INSTRUCTIONS:
**1)** Decide whether each statement below agrees with the forum thread about curing meat, answering yes or no and quoting the deciding words from it: (a) The piece stayed in the cure for 14 days. (b) According to indaswamp, umai dries faster than at regular curing chamber temps. (c) Being in the vacuum bag made the piece rounder.
**2)** List every distinct username that appears as a post heading in the forum thread about curing meat.
**3)** Write the next post in the forum thread about curing meat, picking up after its last line.

SELECTED EXCERPT:

Gotcha!! Brine/Cure?  I just type and words come out, but you understand. As I said, this is a purely off the cuff thing so hopefully it works out. Charcuterie is not the rabbit hole I'm looking for.  I want to do smoked sausage... Kielbasa style etc, but that's a thread for another day.


----------



## indaswamp (Jul 30, 2022)

Well, when you are ready to tackle sausages...we got ya covered!


----------



## LoydB (Jul 31, 2022)

mr_whipple said:


> Charcuterie is not the rabbit hole I'm looking for.



12 months later:


----------



## indaswamp (Jul 31, 2022)

You and I are gonna get along GREAT!!! LOL!! What all do you have hanging?


----------



## MileHiGuy (Jul 31, 2022)

This sounds awesome.  I think I'm gonna have to try this.  I'll watch the video too.


----------



## mr_whipple (Aug 13, 2022)

Off we go. I got very busy during the week and decided this was going to have to ride it out till today, making it 14 days in the cure. Oh boy did that thing smell good coming out of the vacuum bag! Being in the vac seal kind of flattened it a bit, but once I wrapped it and put it in the netting it shaped up a little. I'm hoping gravity rounds it out a little as it hangs. Guess we'll see.  
Not the best pic... but hey, I'm not a photographer or a long list of other things.
Thanks for looking.


----------



## indaswamp (Aug 13, 2022)

The trussing is to get a more uniform shape for drying....if the piece is irregular, you will get some spots that are drier than others, but that can be fixed by removing the casing and vacsealing, then put back in the fridge to allow the moisture to equalize in the piece..


----------



## mr_whipple (Aug 13, 2022)

Fingers crossed. At 1827 grams 35% loss means this is gonna be in the fridge for a while.


----------



## indaswamp (Aug 13, 2022)

...and umai dries a little slower than at regular curing chamber temps.....but it'll be worth it!


----------



## chopsaw (Aug 13, 2022)

mr_whipple said:


> 35% loss means this is gonna be in the fridge for a while.

INFORMATION SUPPLIED:
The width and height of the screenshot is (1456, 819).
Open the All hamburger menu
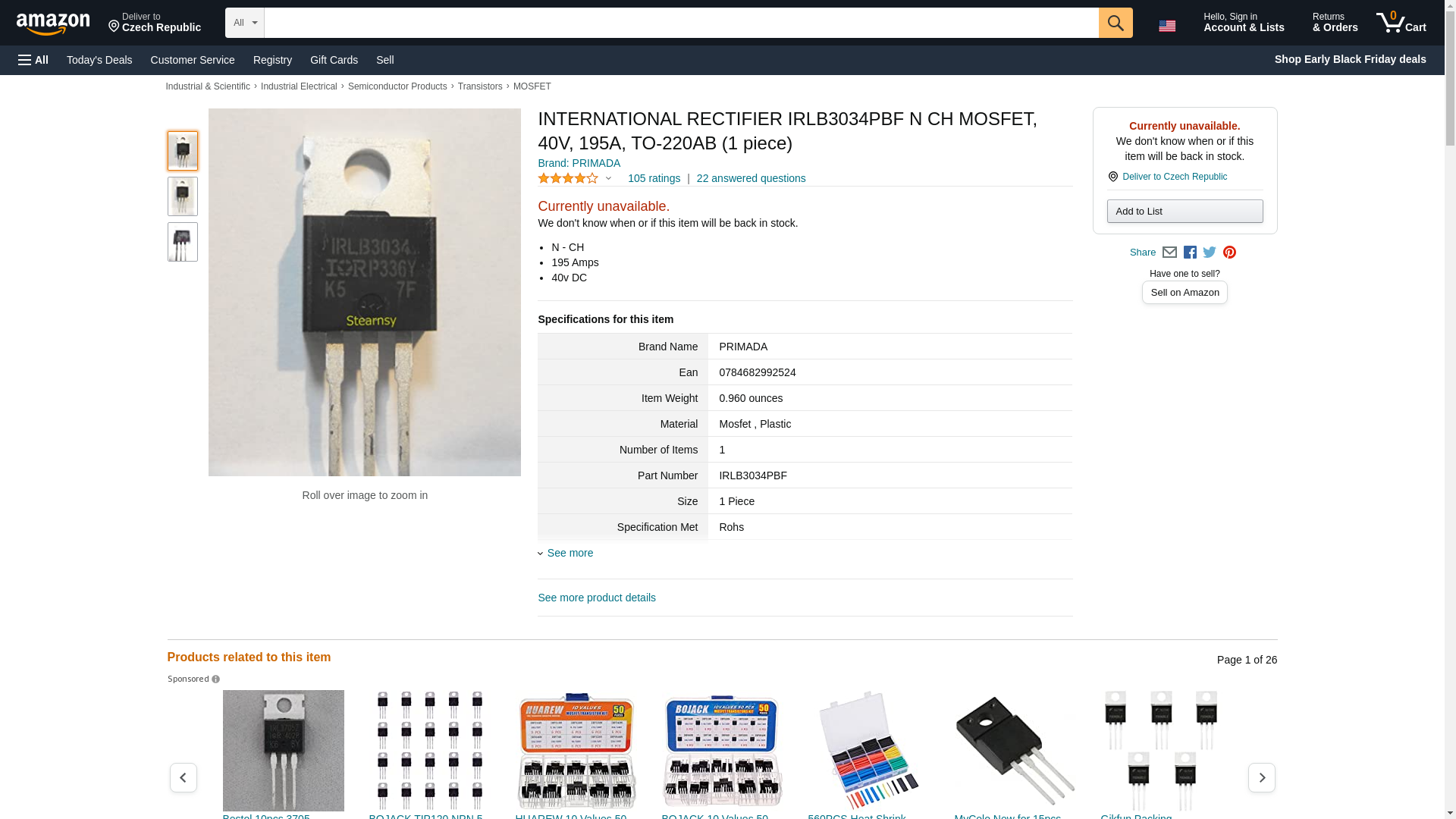(33, 60)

TASK-BY-TASK RESULTS:
**1)**
(a) Yes: "making it 14 days in the cure"
(b) No: "umai dries a little slower than at regular curing chamber temps"
(c) No: "Being in the vac seal kind of flattened it a bit"

**2)** indaswamp, LoydB, MileHiGuy, mr_whipple, chopsaw

**3)**
Yup . I finally pulled mine out last week . Got to about  33% Then it just stopped . The outside got hard . So I cut the ends off and put it back in the bag for a couple days . I started mine just before you I think . June 10th . 
You're right about the smell . 
It's worth the wait . Taste is just fantastic . 






Made pizza with some last night . Fantastic .


----------



## MileHiGuy (Aug 13, 2022)

I'm trying this too.  I put the pork in the Brine Aug 2nd.  I'll start the dry age process tomorrow.  Good luck with yours.  I'll be watching to see how long it takes to get the necessary weight loss.  I'll share my results too.  I saw on that website that Eric said it could take 8 weeks.


----------



## MileHiGuy (Aug 14, 2022)

To those that have done this I would like your input on how long you kept it in the Brine?  Mine is still in the brine, I have not put in the dry age bag yet.  On the video for this, Eric's link says to brine for a week but that seems to short to me.  I put it in Aug 2nd.  Should I leave it in longer or move on to the dry age stage?


----------



## indaswamp (Aug 14, 2022)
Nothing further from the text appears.